EIM00630 - Employment income: earnings from employment: sums paid under the terms of a contract of employment
Section 62 ITEPA 2003
A payment made under the terms of a contract of employment is taxable as earnings within Section 62 ITEPA 2003 if it is part of the remuneration for the employee’s services. This is so even if the contract describes the payment as something else. For example, a contractual termination payment may be mistakenly described as compensation for loss of office. Such a payment is nevertheless taxable in full as earnings within Section 62 (see EIM00510).
You may have to look beyond the bare contract of employment to decide if a payment is contractual. Additional terms and conditions may be found in such things as staff hand books and wage negotiation agreements. In the case of a director with no written service agreement, you may have to look at the company’s articles of association to find out what is due.

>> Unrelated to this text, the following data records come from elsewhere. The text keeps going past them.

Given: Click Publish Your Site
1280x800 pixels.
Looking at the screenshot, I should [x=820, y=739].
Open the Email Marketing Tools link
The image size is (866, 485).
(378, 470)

Decided cases that illustrate that a sum payable under a contract of employment is taxable as earnings include:
- Henry v Foster (16TC605), see example EIM00635
- Allen v Trehearne (22TC15)
- Dale v De Soissons (32TC118)
- Williams v Simmons (55TC17).
Payments made under the terms of a contract of employment must be distinguished from payments that are made because the contract is cancelled altogether. See ‘Compensation for loss of office’ at EIM02100.
As regards payments made as a result of the termination of an employment due to the death or disability of an employee, see EIM13600.
Note that a genuine redundancy payment, whether contractual or not, does not count as earnings within Section 62 (see EIM13750).